The Ulsan National Institute of Science and Technology (UNIST) announced on the 21st that Professor Han Seung-yeol's team at its Artificial Intelligence (AI) Graduate School has achieved the remarkable feat of having three papers simultaneously accepted at the International Conference on Learning Representations (ICLR 2026). ICLR is considered one of the "world's top three AI conferences," along with the Conference on Neural Information Processing Systems (NeurIPS) and the International Conference on Machine Learning (ICML).
Researchers Lee Sang-hyun, Hwang Jae-bak, and Cho Yong-hyun participated as first authors of the three accepted papers respectively, and all produced research achievements in the field of reinforcement learning, which is the core of next-generation physical AI technology.

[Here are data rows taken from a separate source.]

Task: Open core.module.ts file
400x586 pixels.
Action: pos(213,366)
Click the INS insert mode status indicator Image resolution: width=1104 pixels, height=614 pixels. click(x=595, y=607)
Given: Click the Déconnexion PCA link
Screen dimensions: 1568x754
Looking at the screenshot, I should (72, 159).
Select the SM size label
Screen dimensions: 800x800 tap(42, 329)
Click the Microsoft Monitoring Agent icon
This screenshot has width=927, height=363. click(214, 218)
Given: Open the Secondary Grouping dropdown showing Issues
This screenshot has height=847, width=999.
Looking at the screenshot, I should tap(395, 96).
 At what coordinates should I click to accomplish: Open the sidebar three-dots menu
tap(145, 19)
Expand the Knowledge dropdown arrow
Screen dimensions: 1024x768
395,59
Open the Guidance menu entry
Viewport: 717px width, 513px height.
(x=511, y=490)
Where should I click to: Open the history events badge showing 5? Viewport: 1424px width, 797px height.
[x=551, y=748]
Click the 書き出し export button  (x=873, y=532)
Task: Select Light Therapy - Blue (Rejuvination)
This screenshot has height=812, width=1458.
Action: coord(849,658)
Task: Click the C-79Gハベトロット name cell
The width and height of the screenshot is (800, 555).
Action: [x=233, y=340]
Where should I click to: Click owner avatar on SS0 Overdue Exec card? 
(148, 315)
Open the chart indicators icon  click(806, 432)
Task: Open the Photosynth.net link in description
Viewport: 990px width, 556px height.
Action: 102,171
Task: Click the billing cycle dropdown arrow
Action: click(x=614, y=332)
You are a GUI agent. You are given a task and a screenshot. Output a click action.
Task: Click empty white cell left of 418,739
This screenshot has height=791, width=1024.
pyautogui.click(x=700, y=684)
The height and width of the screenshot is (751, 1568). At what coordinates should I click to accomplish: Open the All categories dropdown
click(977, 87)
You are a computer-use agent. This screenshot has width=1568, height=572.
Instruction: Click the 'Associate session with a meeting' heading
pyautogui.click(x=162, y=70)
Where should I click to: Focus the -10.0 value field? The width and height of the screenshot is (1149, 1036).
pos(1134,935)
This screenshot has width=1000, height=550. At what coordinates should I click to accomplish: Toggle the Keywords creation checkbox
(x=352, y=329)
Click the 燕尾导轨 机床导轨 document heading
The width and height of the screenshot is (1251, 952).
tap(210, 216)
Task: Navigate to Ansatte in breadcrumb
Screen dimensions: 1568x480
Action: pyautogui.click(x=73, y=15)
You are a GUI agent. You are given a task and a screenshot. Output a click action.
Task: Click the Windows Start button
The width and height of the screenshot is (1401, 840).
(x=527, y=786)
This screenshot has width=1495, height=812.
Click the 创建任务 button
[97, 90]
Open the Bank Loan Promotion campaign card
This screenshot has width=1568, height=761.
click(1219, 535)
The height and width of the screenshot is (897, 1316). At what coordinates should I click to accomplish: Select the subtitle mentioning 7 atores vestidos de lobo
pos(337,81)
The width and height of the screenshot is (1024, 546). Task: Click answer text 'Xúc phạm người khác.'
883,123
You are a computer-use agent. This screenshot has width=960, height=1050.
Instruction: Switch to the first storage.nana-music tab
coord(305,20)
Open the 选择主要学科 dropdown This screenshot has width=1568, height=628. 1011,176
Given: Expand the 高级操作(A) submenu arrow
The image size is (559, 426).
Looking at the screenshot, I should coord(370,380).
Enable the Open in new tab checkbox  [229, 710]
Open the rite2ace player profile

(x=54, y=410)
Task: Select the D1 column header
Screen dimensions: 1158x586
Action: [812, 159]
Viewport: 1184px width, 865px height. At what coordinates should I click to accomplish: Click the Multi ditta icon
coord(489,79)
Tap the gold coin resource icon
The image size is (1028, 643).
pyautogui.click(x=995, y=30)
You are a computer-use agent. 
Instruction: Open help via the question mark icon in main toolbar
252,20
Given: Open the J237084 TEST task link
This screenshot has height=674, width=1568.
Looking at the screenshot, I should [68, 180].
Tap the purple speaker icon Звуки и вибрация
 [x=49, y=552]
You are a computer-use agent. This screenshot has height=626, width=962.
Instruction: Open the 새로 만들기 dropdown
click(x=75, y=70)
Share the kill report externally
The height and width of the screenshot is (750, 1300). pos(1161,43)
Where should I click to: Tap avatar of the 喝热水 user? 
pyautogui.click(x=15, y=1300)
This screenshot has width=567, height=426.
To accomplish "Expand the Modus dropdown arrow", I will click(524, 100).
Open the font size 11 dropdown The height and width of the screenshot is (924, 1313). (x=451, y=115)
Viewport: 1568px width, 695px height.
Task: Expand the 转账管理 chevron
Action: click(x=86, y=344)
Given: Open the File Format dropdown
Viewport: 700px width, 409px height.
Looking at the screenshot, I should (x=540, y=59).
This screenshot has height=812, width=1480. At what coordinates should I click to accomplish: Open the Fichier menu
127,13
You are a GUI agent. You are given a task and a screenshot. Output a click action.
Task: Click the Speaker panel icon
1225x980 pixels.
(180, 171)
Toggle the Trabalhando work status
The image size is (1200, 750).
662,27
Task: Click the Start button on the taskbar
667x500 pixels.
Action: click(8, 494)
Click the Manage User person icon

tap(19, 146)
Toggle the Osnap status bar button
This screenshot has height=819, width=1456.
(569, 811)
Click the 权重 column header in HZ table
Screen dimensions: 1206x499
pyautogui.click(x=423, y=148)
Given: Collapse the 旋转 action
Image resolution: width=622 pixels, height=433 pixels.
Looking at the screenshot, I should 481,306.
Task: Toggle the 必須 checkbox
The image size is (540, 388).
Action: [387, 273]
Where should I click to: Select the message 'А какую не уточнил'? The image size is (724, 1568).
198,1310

Reinforcement learning is a learning method in which AI interacts with its environment and finds optimal actions on its own through trial and error. Examples of reinforcement learning include enabling robots or autonomous vehicles to directly confront uncertain and unpredictable real-world physical environments, perceive situations, and cope with unexpected variables.
Professor Han's team presented three technologies as their respective research results: the "Self-Improving Skill Learning (SISL)" technique, which can effectively train AI even with offline data collected directly from industrial sites; the "Strict Subgoal Execution (SSE)" learning technique, which can increase the success rate of robots performing complex tasks; and the "Sequential Subvalue Q-learning (S2Q)" technique, which addresses optimization problems in multi-agent reinforcement learning (MARL) environments where multiple AI agents cooperate.
Professor Han stated, "This research demonstrates the possibility of stably applying reinforcement learning even in environments with limited data and uncertainty," adding, "We expect its expansion into various fields such as autonomous driving, robotics, and smart manufacturing."